Optics: measuring and testing – By light interference – Having light beams of different frequencies
Reexamination Certificate
2000-05-19
2001-09-04
Turner, Samuel A. (Department: 2877)
Optics: measuring and testing
By light interference
Having light beams of different frequencies
C356S499000
Reexamination Certificate
active
06285455
ABSTRACT:
BACKGROUND OF THE INVENTION
1. Field of the Invention
The present invention relates to a mark detection method and a mark position detector which are suitable for detecting a mark position of an alignment mark formed on a substrate such as a wafer, to which a mask pattern is transferred, in a lithographic process for making a semiconductor device, a liquid crystal display element, a thin-film magnetic head or the like.
2. Description of the Related Art
In making semiconductor devices etc. in the past, the reductive projection and batch exposure type of projection exposure apparatus (stepper) was often used to transfer a pattern on a reticle as a mask to each shot area on a wafer (or a glass plate or the like) as a substrate which is coated with photoresist. Recently, the scanning exposure type of projection exposure apparatus, too, has come into use, which may be the step-and-scan system for exposure with a reticle and a wafer moved synchronously at a speed ratio which is substantially the magnifying power of projection.

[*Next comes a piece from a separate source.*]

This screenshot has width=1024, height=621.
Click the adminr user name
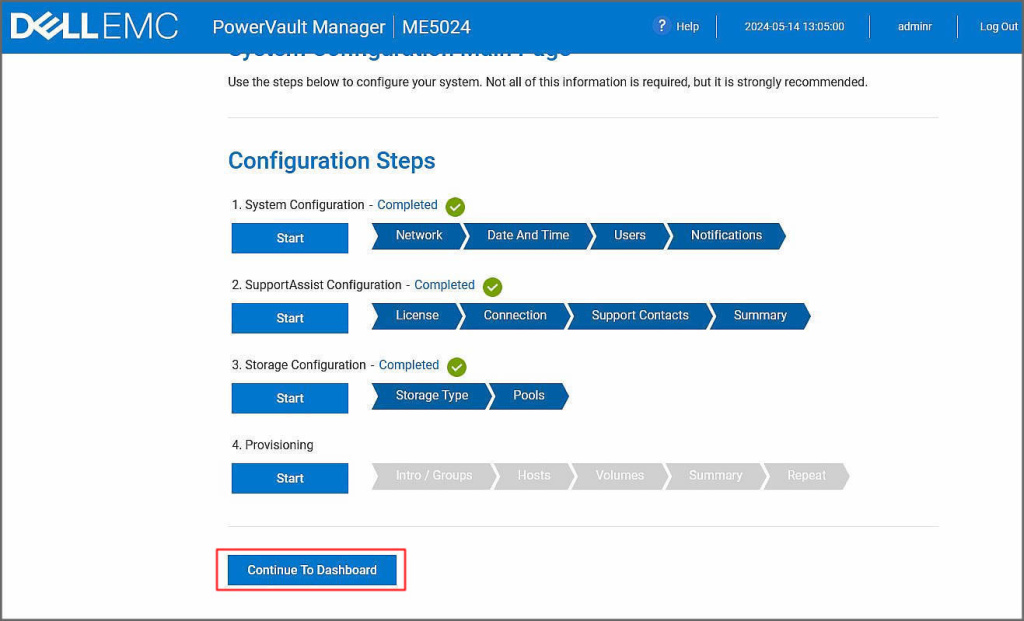[914, 27]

In general, a semiconductor device is formed with minute patterns stacked in several tens of layers in predetermined positional relationship with each other on a wafer. Therefore, in order to align a reticle pattern for exposure precisely with the circuit pattern or patterns formed already on the wafer, the projection exposure apparatus is provided with an alignment sensor for detecting the position of an alignment mark (wafer mark) formed together with the circuit pattern or patterns on the wafer.

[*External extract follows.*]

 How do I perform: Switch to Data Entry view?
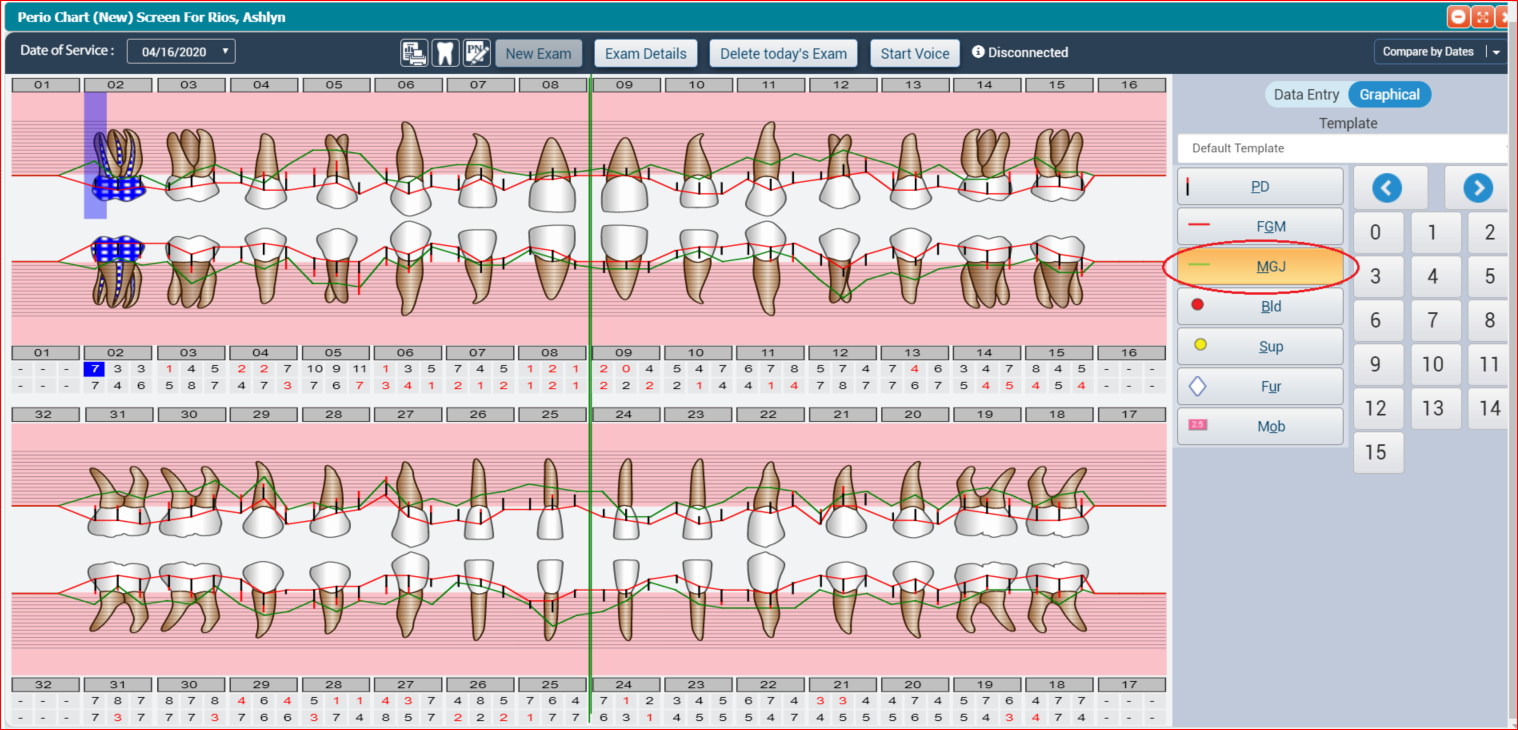click(x=1306, y=95)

Various systems are known as alignment sensors. As an alignment sensor for highly accurate position detection, the grating alignment system is used, which radiates laser light over almost the whole area of an alignment mark in the form of a grating and receives the diffracted light from it. The alignment mark is formed as a brightness grating or a recess/protrusion grating in the previous processes of exposure, film formation and etching. In the past, the wavelength of the laser light used for the grating alignment system was set in a wavelength band of approximately 550-780 nm, by which the photosensitive material such as photoresist on a wafer was not be exposed.

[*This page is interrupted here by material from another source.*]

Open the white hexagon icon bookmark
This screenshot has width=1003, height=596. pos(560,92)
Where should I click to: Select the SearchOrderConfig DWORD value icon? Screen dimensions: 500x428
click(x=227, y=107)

By the way, in order to form minute circuit patterns more precisely, as semiconductor integrated circuits have been more miniaturized or minute, flattening processes have been adopted which involve flattening the outer surfaces of the layers formed on wafers. A typical example of the flattening processes is the CMP (chemical and mechanical polishing) process for polishing the outer surfaces of formed films to make them almost completely flat. The CMP process has often been applied to the interlayer insulation films (dielectrics such as silicon dioxide) between the wiring layers (metal) of semiconductor integrated circuits. In such a case, because a flattened interlayer insulation film transmits a beam of light with a wavelength of approximately 550-780 nm, and the beam reaches the alignment marks on the layer under the film, it has been possible to use alignment sensors on the conventional grating alignment system.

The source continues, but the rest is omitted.